Tutorial
Advanced example:
Modeling of a protein-ligand complex based on multiple templates, loop
refinement and user specified restraints.
All input and output files for this example are available to download,
in either zip format (for Windows) or
.tar.gz format (for Unix/Linux).
For this example we will not describe step-by-step all MODELLER
commands. Please, refer to the basic-example in the tutorial for more details.
An important aim of modeling is to contribute to understanding of the
function of the modeled protein. Inspection of the
1dbm:A template structure (built in the
basic modeling tutorial) revealed that loop 93-100,
one of the functionally most important parts of the enzyme, is disordered
and does not appear in the PDB structure. Most probably the long active site loop is flexible
in the absence of a ligand and could not be seen in the diffraction map.

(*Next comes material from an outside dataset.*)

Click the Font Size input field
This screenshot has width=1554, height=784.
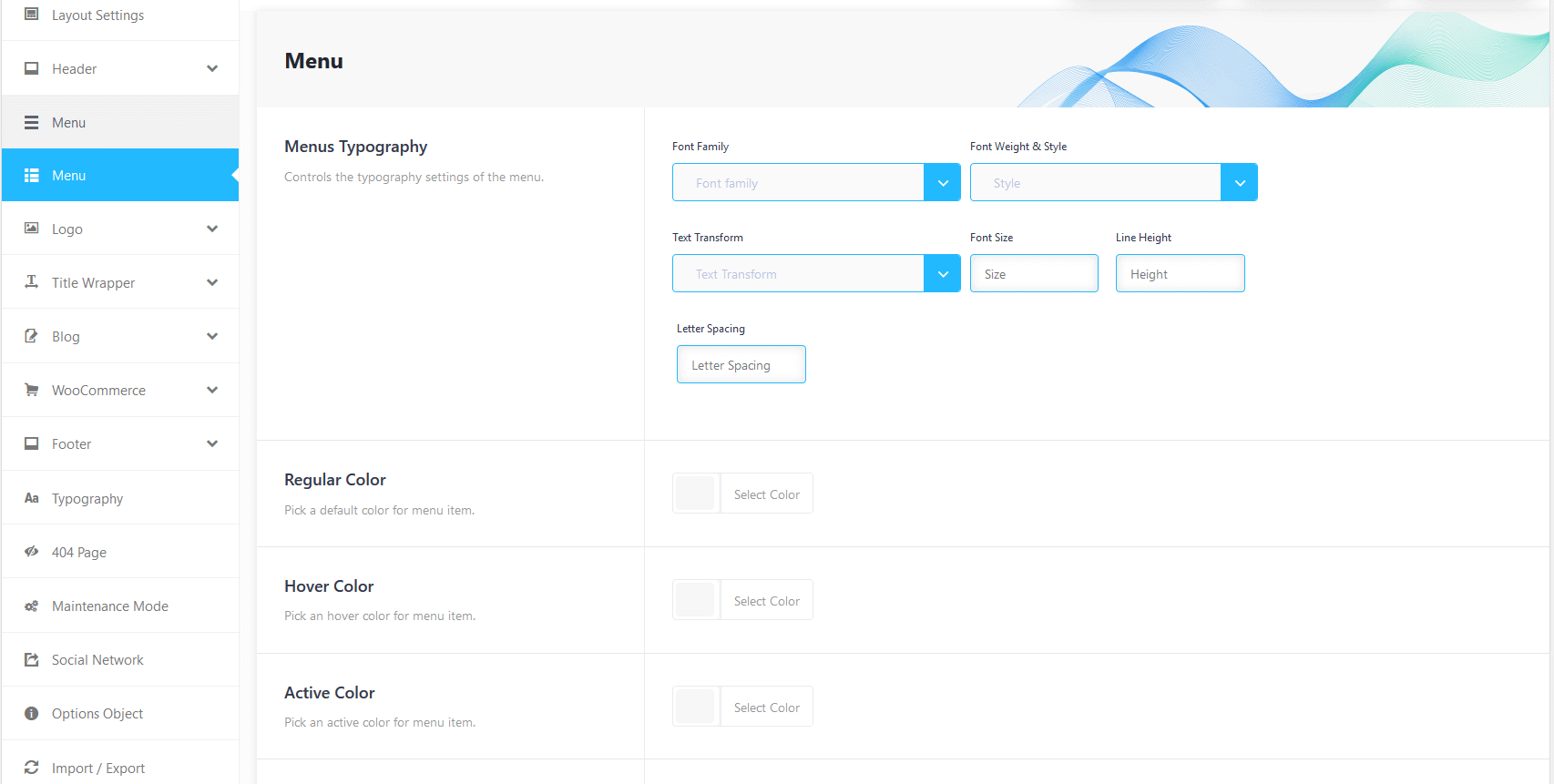[1034, 273]
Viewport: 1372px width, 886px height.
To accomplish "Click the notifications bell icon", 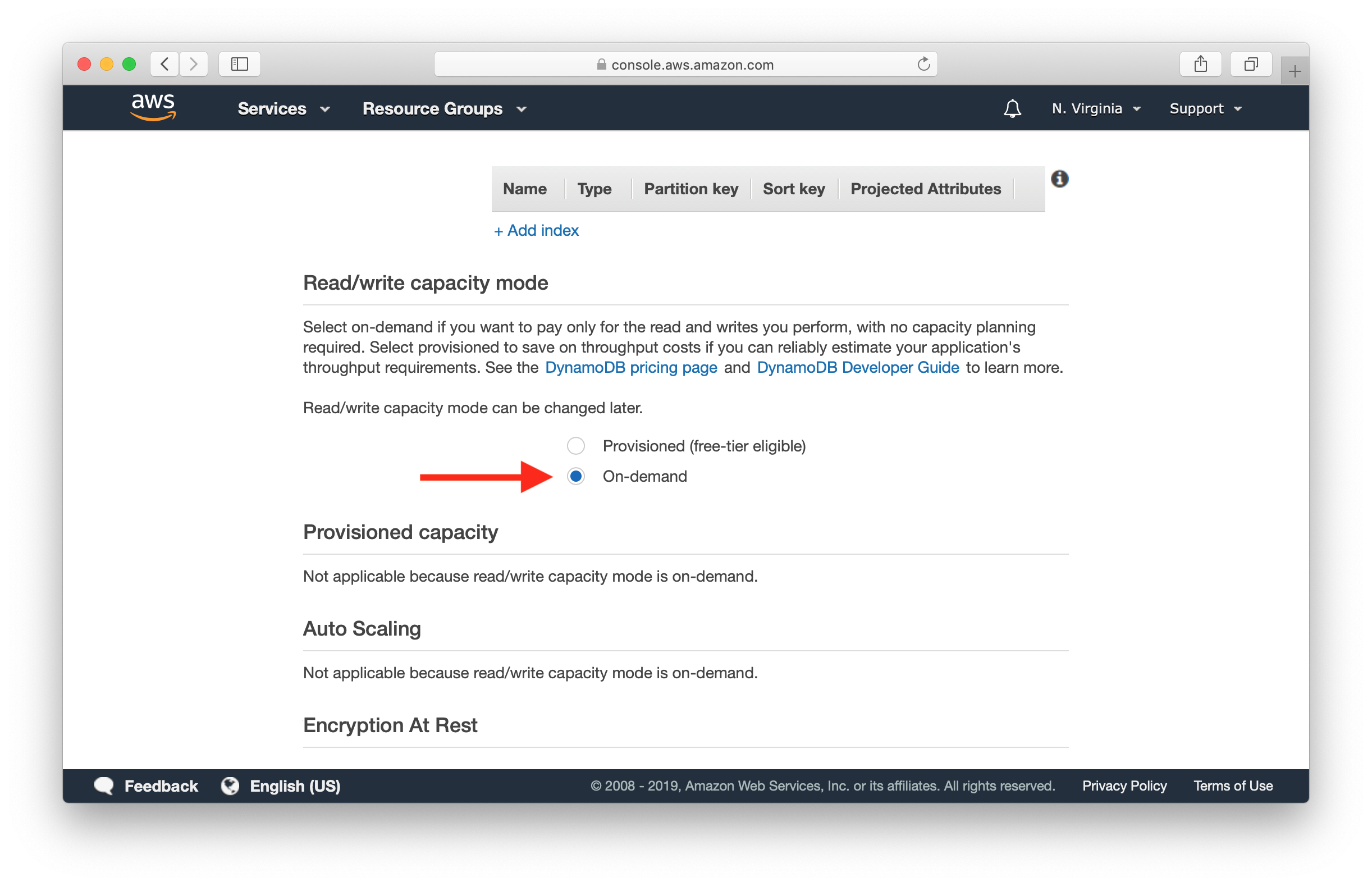I will coord(1011,109).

The unreliability of the template coordinates and the inability of
MODELLER to model long insertions is why this loop
was poorly modeled in TvLDH, as indicated by
the DOPE profile.
DOPE score profile for model TvLDH.B99990001
Since we are interested in understanding differences in specificity between
two similar proteins, we need to build precise and accurate models. Therefore,
we need to find new strategies to increase the accuracy of the models.

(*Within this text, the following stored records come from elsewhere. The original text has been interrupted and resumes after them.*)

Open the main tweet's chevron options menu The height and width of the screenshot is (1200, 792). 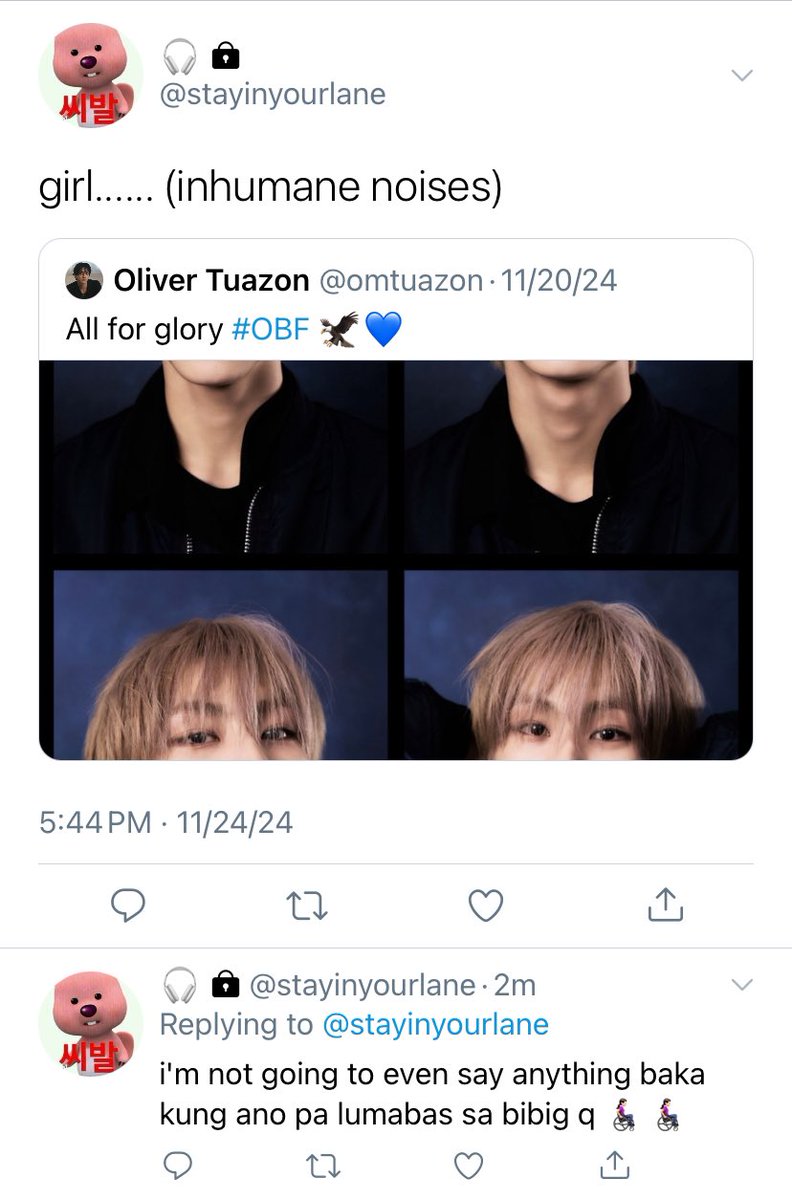(741, 76)
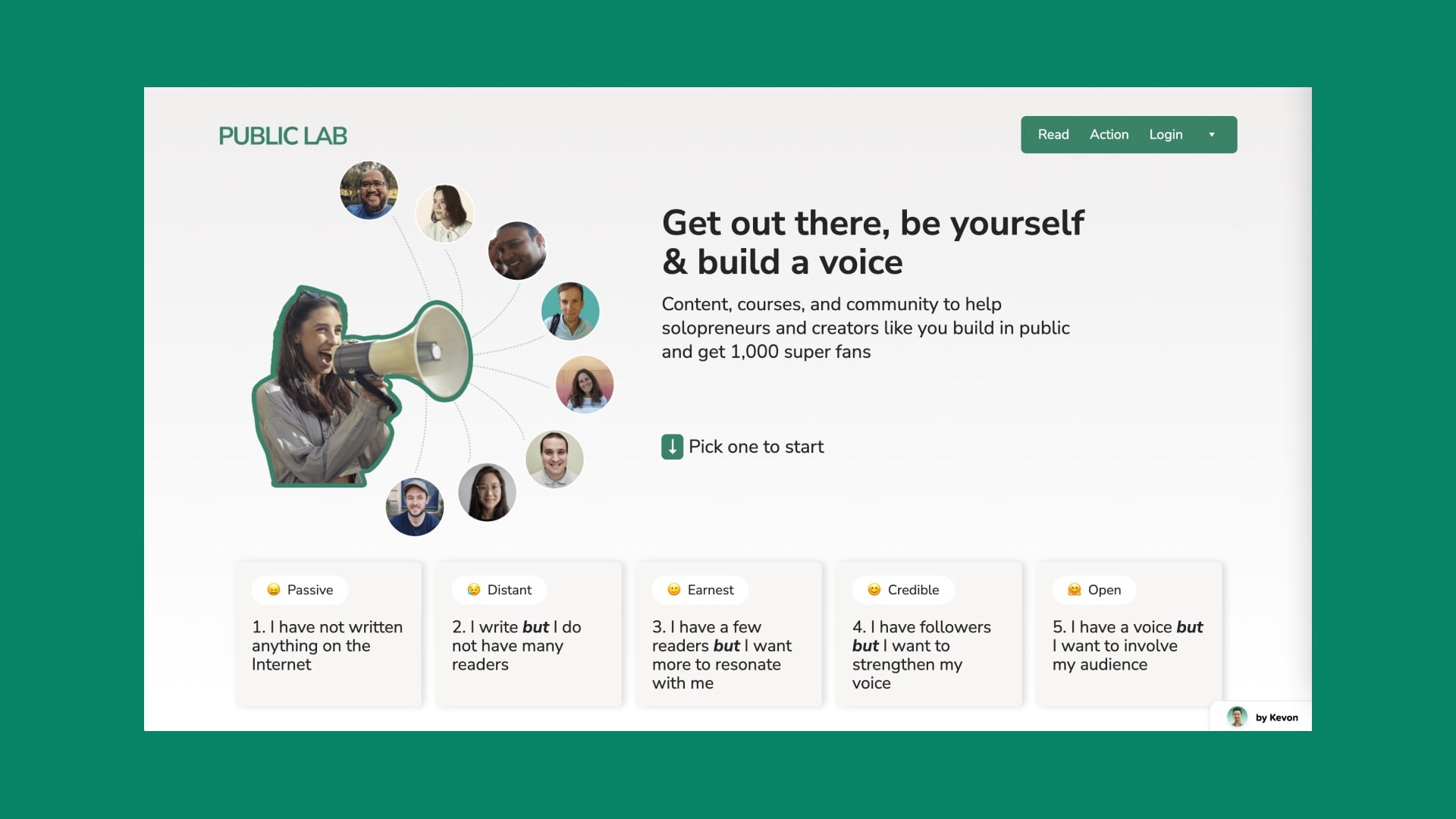Click the Read navigation menu item
The width and height of the screenshot is (1456, 819).
(1053, 134)
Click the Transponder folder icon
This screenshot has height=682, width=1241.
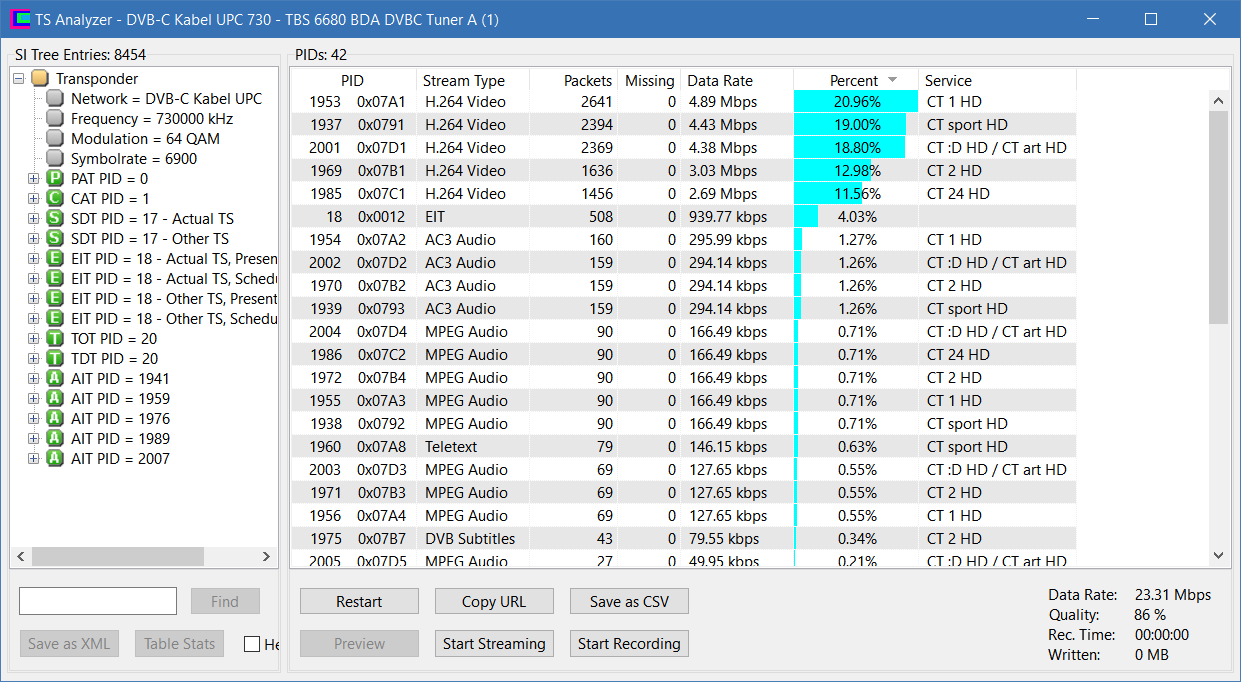point(39,79)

In this example, we will explore three different approaches:
- Use of multiple templates.
- Modeling the loop using ab-initio methods.
- Modeling using a known ligand bound to the binding site.
Multiple templates
The structure of the Malate Dehydrogenase 1bdm
has been clustered in the DBAli database
within the family fm00495 of 4
members (2mdh:A, 2mdh:B. 1b8p:Aand
1dbm:A). The multiple alignment generated by the command
salign() in MODELLER is used in DBAli
to generate a multiple structure alignment of the family. The alignment can be
downloaded from the DBAli database or you can use the file
`salign.py' to calculate it on your computer.
# Illustrates the SALIGN multiple structure/sequence alignment
from modeller import *
log.verbose()
env = environ()
env.io.atom_files_directory = './:../atom_files/'
aln = alignment(env)
for (code, chain) in (('2mdh', 'A'), ('1bdm', 'A'), ('1b8p', 'A')):
mdl = model(env, file=code, model_segment=('FIRST:'+chain, 'LAST:'+chain))
aln.append_model(mdl, atom_files=code, align_codes=code+chain)
for (weights, write_fit, whole) in (((1., 0., 0., 0., 1., 0.), False, True),
((1., 0.5, 1., 1., 1., 0.), False, True),
((1., 1., 1., 1., 1., 0.), True, False)):
aln.salign(rms_cutoff=3.5, normalize_pp_scores=False,
rr_file='$(LIB)/as1.sim.mat', overhang=30,
gap_penalties_1d=(-450, -50),
gap_penalties_3d=(0, 3), gap_gap_score=0, gap_residue_score=0,
dendrogram_file='fm00495.tree',
alignment_type='tree', # If 'progresive', the tree is not
# computed and all structues will be
# aligned sequentially to the first
feature_weights=weights, # For a multiple sequence alignment only
# the first feature needs to be non-zero
improve_alignment=True, fit=True, write_fit=write_fit,
write_whole_pdb=whole, output='ALIGNMENT QUALITY')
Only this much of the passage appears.